I heard the steward gasp, and had to admit that I was myself taken aback by such plain speaking. Sons, whatever the circumstances or provocation, did not generally treat their mothers in such a forthright and disrespectful fashion. For her part, Dame Audrea, although trembling with anger, recognized that she was, for the moment, beaten, and that it would be beneath her dignity to brawl openly with her son in the presence of her steward and a mere ‘disreputable’ pedlar. She therefore swung abruptly on her heel in the direction of the door.

‘We shall see you then at supper. You, too, Chapman.’ (She turned the word into an insult.) ‘Come, Simon! There’s nothing you can do here.’

‘You shouldn’t have spoken to your lady mother like that, Master Anthony,’ the steward reproved him as the door of his room shut with a thud behind Dame Audrea and her younger son.

Anthony grimaced. ‘I’m sorry, George.’ Although I couldn’t say that he sounded very apologetic. ‘But I have to make my position clear.

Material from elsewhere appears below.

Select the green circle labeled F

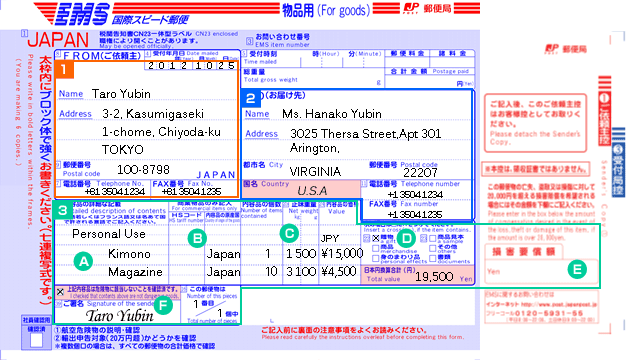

I know my mother. She’s a high-stomached woman. I have no doubt she’ll have had things all her own way since my father died — and I can tell by your expression that I’m right. As for that brother of mine, he needs putting in his place. He’s a vicious, mean-minded brat, spoilt from the moment of his birth. And dangerous, too. You saw how he went for me. But for you and the chapman here, he might well have throttled me.’ He turned towards me, holding out his hand. ‘I owe you something for that, my friend. I’m holding by what I said. You must count yourself my personal guest for as long as you wish to stay here. And you must certainly remain at Croxcombe until that ankle is stronger. Now, George, tell me in detail this terrible story of the robbery and Jenny’s murder.’

The steward’s account of events that night six years previously differed little in essentials from the version I had pieced together for myself from the various scraps of information that had come my way. John Jericho had entered Dame Audrea’s employ some two years before. No one knew much about his past or exactly where he had come from. He had simply wandered into the kitchen at Croxcombe one day, half starved and looking for employment.

‘An orphan, he claimed, and no other family.’ George Applegarth spread his hands and pulled down the corners of his mouth. ‘That was all we ever learned about him, though I felt in my own mind it wasn’t the truth. And the name Jericho … I was always suspicious of that. But for some reason, the mistress took a strong fancy to him and made him her page. The master told her she was being foolish. Mistress Ursula — Lady Chauntermerle, I should say — when she came on a visit, told her mother the same. Sir Damien, too. But she wouldn’t listen.’

‘Mother never took anyone’s advice about anything,’ Anthony interrupted with a laugh. ‘If people gave it, it only made her the more determined to go her own way.’

The steward nodded. ‘But, of course, two years later, when everyone seemed to be proved right, her bitterness against young Jericho was extreme. He’d made a fool of her, and that she could never forgive. Her hatred of him is unrelenting.’

‘This man who is now in the bridewell in Bristol,’ I said. ‘This man she has accused of being John Jericho, you don’t agree with her, Master Steward. Or so I understand.’

He glanced sharply at me. ‘Now who do you understand that from?’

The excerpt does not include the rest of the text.